● **TEXT SEGMENT**:
Nemotron 3 120b A12b

Other Generally Available

NVIDIA Nemotron 3 Super is a hybrid MoE model with leading accuracy for multi-agent applications and specialized agentic AI systems.

Context
256K
tokens
Input
$0.50
per MTok
Output
$1.50
per MTok

About

NVIDIA Nemotron 3 Super is a hybrid MoE model with leading accuracy for multi-agent applications and specialized agentic AI systems.

Advanced Capabilities

Structured Outputs
JSON schema-constrained generation
Multi-turn Tool Calling
Chained tool calls in one session
Agentic Workload Ready
Tool use + structured output combined
Parallel Tool Calls
Multiple tools invoked in one turn

Code Examples

curl https://api.cloudflare.com/client/v4/accounts/$CLOUDFLARE_ACCOUNT_ID/ai/run/@cf/nvidia/nemotron-3-120b-a12b \
  -H "Authorization: Bearer $CLOUDFLARE_AUTH_TOKEN" \
  -H "Content-Type: application/json" \
  -d '{
    "messages": [
      { "role": "system", "content": "You are a helpful assistant." },
      { "role": "user", "content": "Explain quantum entanglement in one sentence." }
    ]
  }'

API Parameters

Name Type Description
messages required array A list of messages comprising the conversation so far.
prompt required string The input text prompt for the model to generate a response.
audio one of Audio-output configuration (voice + format) when modalities includes "audio".
chat_template_kwargs object Provider-specific keyword arguments for the chat template.
frequency_penalty one of Penalizes new tokens based on their existing frequency in the text so far.

● **WHAT IS ASKED**: What does the Nemotron 3 model page list as the output price?

● **RECORDED INFORMATION**:
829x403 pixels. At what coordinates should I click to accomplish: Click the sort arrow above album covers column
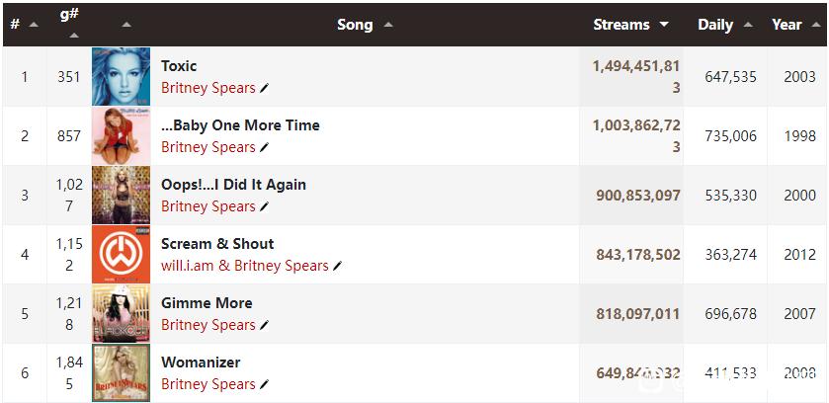click(x=126, y=25)
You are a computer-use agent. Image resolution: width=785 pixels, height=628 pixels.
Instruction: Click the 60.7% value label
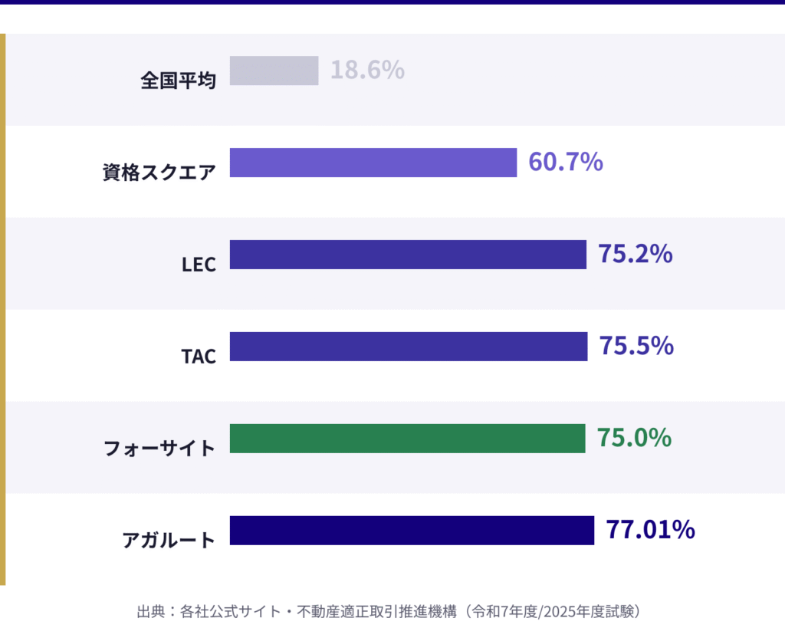tap(565, 163)
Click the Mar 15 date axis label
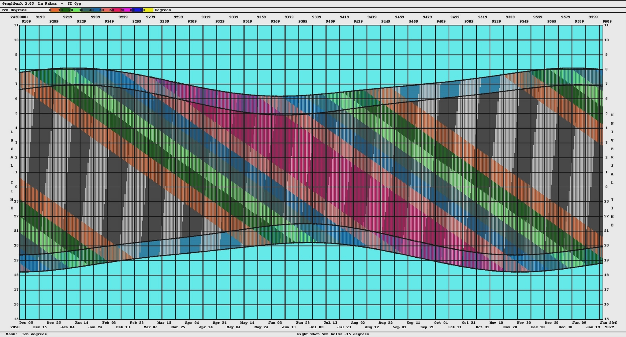626x337 pixels. click(164, 323)
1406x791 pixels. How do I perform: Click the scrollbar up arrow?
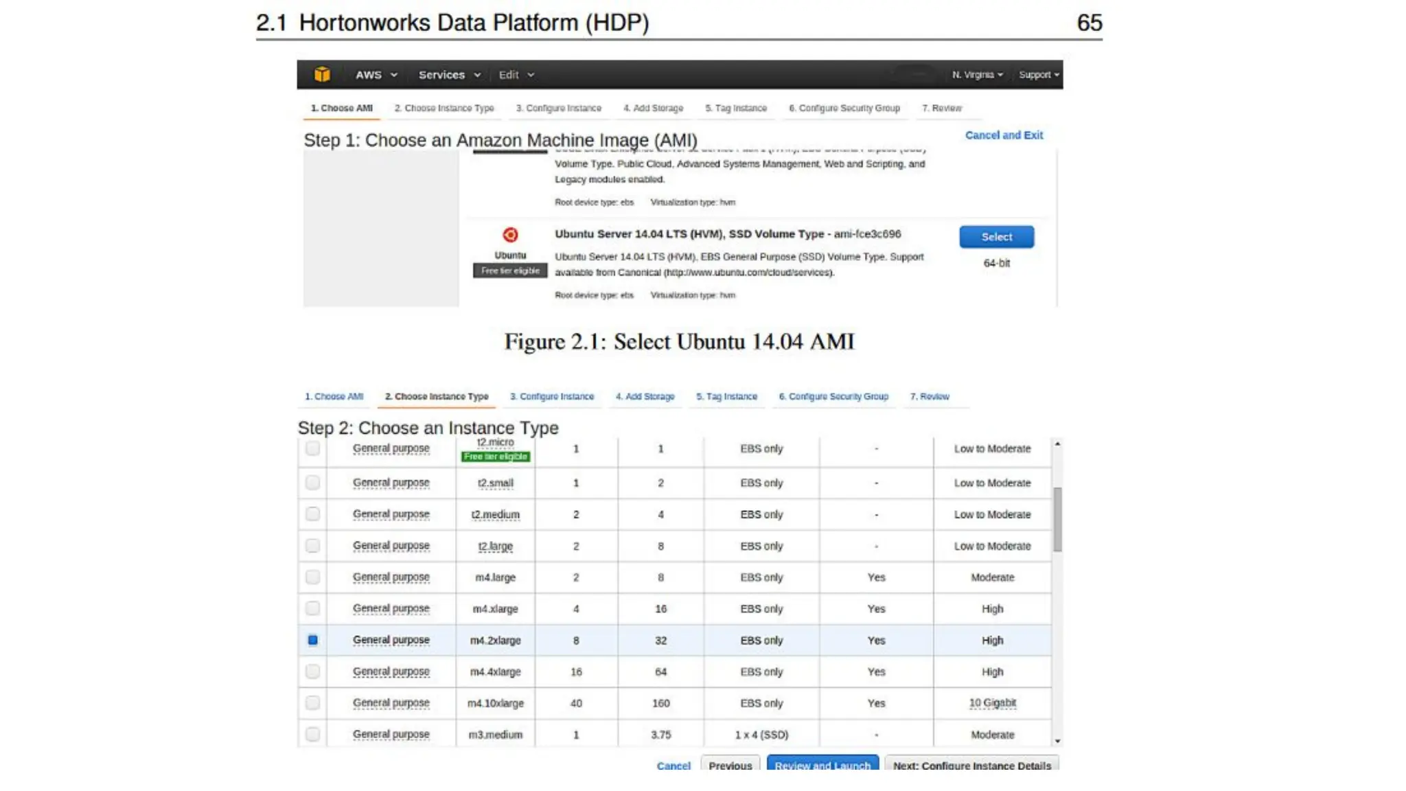(x=1057, y=444)

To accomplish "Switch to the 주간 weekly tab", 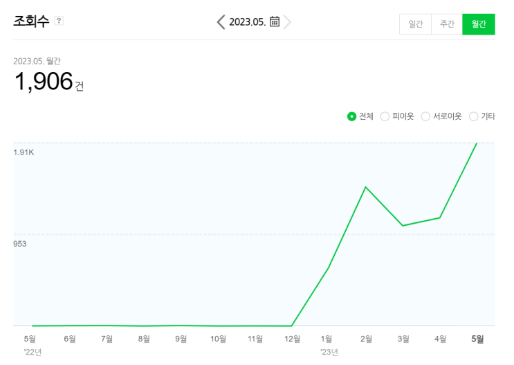I will (447, 24).
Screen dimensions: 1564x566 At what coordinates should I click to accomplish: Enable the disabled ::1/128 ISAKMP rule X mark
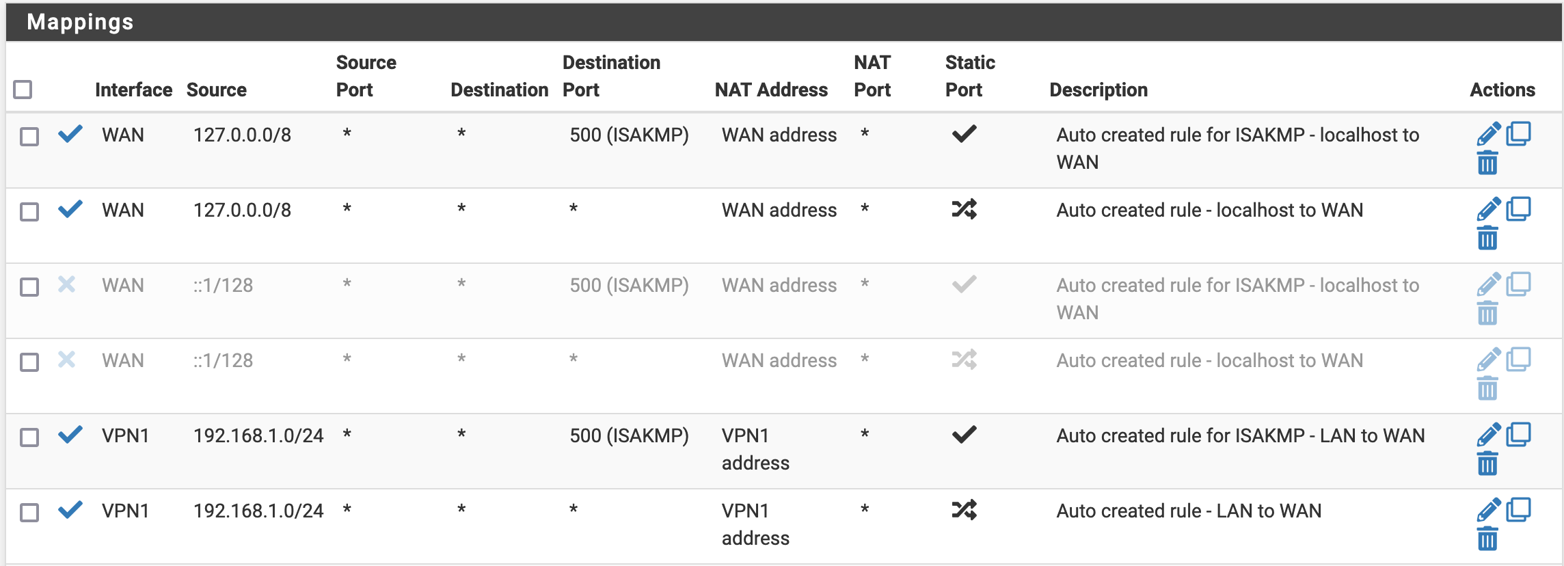66,284
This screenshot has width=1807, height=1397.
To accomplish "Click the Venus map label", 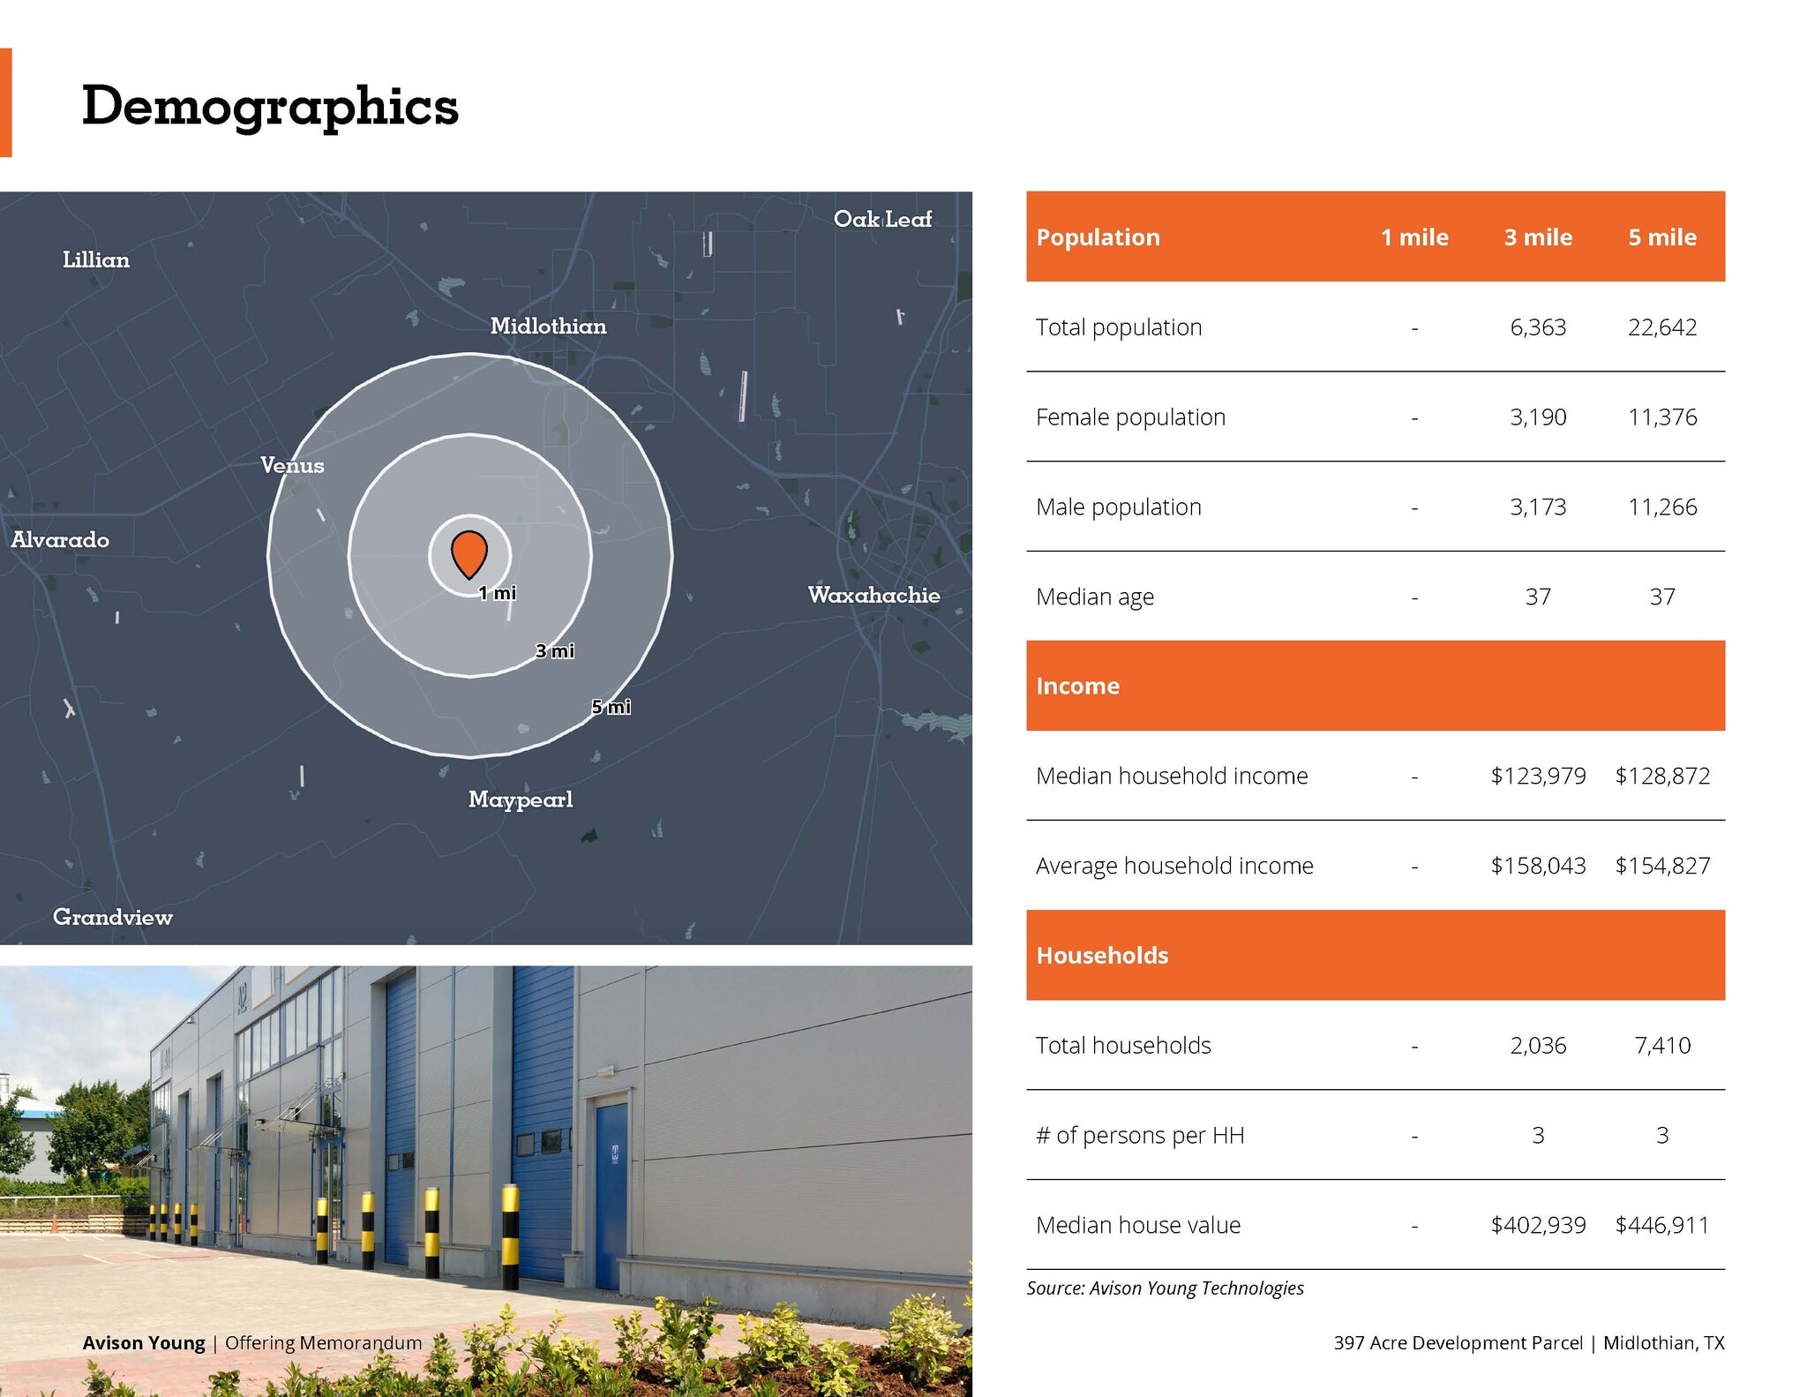I will click(x=292, y=465).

● **OUTPUT**: $1.50 per MTok